Yous English? Thought so … English always wants bathrooms … I gets a bathroom in my house … Spiro’s my name, Spiro Hakiapoulos … they alls calls me Spiro Americano on accounts of I lives in America … Yes, spent eight years in Chicago … That’s where I learnt my goods English … Wents there to makes moneys … Then after eight years I says: “Spiros,” I says, “yous mades enough …” sos I comes backs to Greece … brings this car … best ons the islands … no one else gets a car like this … All the English tourists knows me, theys all asks for me when theys comes here … Theys knows theys wonts be swindled … I likes the English … best kinds of peoples … Honest to Gods, ifs I wasn’t Greek I’d likes to be English.’Don't you just love the title of this book? It caused a few giggles on this side of the equation. Gerald Durrell wrote autobiographical accounts of his family and all the animals in his life.
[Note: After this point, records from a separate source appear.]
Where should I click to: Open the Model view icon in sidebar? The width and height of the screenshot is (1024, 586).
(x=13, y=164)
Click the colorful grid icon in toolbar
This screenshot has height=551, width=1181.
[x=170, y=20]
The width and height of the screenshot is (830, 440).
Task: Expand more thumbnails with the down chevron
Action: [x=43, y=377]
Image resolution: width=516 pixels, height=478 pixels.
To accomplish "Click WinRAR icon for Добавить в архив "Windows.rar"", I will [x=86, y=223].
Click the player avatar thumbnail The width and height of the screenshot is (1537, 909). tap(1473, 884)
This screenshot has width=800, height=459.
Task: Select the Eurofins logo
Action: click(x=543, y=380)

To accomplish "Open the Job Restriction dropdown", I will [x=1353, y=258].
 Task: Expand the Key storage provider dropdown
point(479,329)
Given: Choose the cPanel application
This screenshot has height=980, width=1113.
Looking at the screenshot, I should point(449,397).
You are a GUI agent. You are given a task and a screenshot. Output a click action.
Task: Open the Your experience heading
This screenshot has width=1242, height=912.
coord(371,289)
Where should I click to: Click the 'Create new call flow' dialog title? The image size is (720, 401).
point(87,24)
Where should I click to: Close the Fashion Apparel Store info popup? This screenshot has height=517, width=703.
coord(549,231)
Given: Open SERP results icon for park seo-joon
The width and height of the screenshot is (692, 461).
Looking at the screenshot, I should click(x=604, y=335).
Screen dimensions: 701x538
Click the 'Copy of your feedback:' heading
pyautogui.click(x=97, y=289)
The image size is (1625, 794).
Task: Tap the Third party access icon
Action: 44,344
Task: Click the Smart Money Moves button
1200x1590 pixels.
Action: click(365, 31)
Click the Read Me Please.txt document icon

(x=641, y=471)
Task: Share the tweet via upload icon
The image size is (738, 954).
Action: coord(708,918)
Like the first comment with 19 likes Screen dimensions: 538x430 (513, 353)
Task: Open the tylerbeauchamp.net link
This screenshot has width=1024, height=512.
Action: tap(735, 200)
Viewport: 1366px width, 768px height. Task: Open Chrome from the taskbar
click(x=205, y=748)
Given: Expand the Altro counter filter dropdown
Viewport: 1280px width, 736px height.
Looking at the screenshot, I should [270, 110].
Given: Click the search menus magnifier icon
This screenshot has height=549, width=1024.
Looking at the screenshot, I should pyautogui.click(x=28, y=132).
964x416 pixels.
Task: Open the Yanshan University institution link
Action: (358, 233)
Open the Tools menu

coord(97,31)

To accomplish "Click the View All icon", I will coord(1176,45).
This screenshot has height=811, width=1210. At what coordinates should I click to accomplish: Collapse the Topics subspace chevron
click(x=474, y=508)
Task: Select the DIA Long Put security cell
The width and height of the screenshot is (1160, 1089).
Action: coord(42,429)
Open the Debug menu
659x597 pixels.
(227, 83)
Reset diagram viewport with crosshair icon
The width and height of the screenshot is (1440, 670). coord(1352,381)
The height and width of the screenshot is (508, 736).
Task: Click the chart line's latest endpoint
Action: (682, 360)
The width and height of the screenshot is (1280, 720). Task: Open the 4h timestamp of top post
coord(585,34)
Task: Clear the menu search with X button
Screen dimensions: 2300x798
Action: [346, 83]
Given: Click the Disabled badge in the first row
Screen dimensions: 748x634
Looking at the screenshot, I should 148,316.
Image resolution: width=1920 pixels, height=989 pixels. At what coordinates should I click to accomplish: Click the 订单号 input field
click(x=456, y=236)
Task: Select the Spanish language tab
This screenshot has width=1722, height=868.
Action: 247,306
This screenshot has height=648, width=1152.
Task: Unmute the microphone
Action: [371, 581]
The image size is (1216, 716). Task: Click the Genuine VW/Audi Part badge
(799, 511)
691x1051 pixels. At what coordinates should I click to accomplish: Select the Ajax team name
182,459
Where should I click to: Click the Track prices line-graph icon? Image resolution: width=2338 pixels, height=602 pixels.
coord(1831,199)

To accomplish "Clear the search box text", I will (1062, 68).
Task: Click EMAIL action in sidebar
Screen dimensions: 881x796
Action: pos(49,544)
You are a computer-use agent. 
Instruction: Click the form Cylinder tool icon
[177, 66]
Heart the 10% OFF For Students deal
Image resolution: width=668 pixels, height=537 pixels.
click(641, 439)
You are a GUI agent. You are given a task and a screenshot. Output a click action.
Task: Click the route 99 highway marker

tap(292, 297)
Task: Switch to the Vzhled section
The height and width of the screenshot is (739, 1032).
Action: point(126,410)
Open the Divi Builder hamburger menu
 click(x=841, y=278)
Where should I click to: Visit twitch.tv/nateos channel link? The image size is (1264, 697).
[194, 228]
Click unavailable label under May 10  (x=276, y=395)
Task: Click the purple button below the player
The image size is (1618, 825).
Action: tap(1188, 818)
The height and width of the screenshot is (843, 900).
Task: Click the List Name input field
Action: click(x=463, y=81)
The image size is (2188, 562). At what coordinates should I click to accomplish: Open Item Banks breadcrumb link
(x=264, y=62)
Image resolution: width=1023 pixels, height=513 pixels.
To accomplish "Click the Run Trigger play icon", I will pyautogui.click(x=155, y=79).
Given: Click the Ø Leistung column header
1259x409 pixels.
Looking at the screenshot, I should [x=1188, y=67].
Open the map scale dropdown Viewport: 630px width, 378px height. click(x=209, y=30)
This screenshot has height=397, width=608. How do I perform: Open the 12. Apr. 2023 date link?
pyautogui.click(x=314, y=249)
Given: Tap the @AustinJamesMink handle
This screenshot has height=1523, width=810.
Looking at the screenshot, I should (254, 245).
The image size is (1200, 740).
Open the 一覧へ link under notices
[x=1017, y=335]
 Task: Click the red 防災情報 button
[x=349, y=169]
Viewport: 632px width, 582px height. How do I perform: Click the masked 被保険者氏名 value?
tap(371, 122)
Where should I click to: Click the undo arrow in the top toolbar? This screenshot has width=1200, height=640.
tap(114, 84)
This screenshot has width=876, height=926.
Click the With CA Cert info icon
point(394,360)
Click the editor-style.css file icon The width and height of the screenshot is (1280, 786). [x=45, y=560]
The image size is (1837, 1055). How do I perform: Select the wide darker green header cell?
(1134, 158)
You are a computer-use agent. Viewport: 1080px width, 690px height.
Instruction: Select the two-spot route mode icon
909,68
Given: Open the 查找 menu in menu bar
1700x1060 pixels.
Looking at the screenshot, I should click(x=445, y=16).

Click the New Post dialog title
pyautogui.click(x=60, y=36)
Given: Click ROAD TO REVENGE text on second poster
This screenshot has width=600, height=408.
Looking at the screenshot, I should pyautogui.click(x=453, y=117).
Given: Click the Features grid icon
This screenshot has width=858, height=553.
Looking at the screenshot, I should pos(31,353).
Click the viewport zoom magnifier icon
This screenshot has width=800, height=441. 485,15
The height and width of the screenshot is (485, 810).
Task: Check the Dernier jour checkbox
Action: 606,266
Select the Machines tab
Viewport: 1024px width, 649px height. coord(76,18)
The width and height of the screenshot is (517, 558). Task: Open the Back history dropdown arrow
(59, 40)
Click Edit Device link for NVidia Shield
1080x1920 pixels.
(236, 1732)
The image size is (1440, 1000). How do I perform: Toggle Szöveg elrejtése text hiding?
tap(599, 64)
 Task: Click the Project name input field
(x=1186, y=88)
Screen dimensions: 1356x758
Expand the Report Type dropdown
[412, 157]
Wikipedia describes his work as of such kind — characterised by a love for nature and animals, dry wit, crisp descriptions, and humorous analogies of human beings with animals and vice versa.
This is the story of a five-year sojourn that I and my family made on the Greek Island of Corfu. It was originally intended to be a mildly nostalgic account of the natural history of the island, but I made the grave mistake of introducing my family into the book in the first few pages. Having got themselves on paper, they then proceeded to establish themselves and invite various friends to share the chapters. It was only with the greatest difficulty, and by exercising considerable cunning, that I managed to retain a few pages here and there which I could devote exclusively to animals.Well I, for one, am not complaining. Durrell's family is as funny and eccentric as his animals; and even the friends they pick up seem to inhabit the twilight zone between amusing eccentricity and brilliant lunacy.